His Prolegomena zu einer wissenschaftlichen Mythologie (1825), in which he avoided the views of G. F. Creuzer and Christian August Lobeck, prepared the way for the scientific investigation of myths. Working without the benefit of modern understanding of psychology, he offered steps towards the "internal idea" of myth and presented techniques for determining the age of a mythus from the mentions of it in literary sources and a notable chapter on how to separate the mythus from the modifications of poets and prose writers, and examined the relations that Homer and Hesiod bore to their traditions, all of this before the supportive contributions of modern archaeology, philological analysis, or the understanding of oral transmission of myth, a remarkable achievement.

The study of ancient art was promoted by his Handbuch der Archäologie der Kunst (1830; 3d ed. by Welcker, 1848; English translation by J. Leitch, London, 1847) and Denkmäler der alten Kunst (1832), which he wrote in association with Carl Oesterley. In the former work, he coined the term "pornographie" (pornography) in German, which helped to popularize the term internationally. The latter work was continued and completed by Friedrich Wieseler (1846–56).

In the last years of his life, he undertook to prepare for the English Society for the Diffusion of Useful Knowledge, a history of Greek literature, which in 1841 appeared posthumously as Geschichte der griechischen Litteratur bis auf das Zeitalter Alexanders (4th edition, revised and continued by Heitz, 1882–84). It was translated into English from the author's manuscript as History of the Literature of Ancient Greece and published the previous year in London. Chapters i.-xxii. were translated by Sir George Cornewall Lewis; chapters xxiii.-xxxvi. by J. W. Donaldson, who carried the work down to the taking of Constantinople by the Turks. It remained one of the best books on the subject for many years.

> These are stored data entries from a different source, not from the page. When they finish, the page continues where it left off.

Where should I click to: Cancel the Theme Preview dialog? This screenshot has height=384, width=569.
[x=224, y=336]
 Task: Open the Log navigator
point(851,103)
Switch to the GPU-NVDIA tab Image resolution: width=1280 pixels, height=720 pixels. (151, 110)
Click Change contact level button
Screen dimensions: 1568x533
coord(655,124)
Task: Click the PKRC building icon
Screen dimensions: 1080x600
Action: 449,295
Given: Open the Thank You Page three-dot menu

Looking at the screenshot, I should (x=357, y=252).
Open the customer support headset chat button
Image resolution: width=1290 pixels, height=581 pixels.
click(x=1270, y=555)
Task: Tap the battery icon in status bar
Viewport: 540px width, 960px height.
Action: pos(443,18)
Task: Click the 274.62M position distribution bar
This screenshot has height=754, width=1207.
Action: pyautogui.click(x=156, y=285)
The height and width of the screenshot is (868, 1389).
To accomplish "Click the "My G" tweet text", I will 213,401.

Müller also published an admirable translation of the Eumenides of Aeschylus with introductory essays (1833). This was the object of a profound controversy in which Gottfried Hermann and his followers attacked him with great bitterness. Müller published new editions of Varro, De Lingua Latina (Leipzig, 1833) and Festus, De Significatione Verborum (Leipzig, 1839).

== Quotes ==
- "A democracy likes a large mass and hates all divisions."

== Family ==
His brothers were Julius Müller (1801–1878), a theologian, and Eduard Müller (1804–1875), a philologist.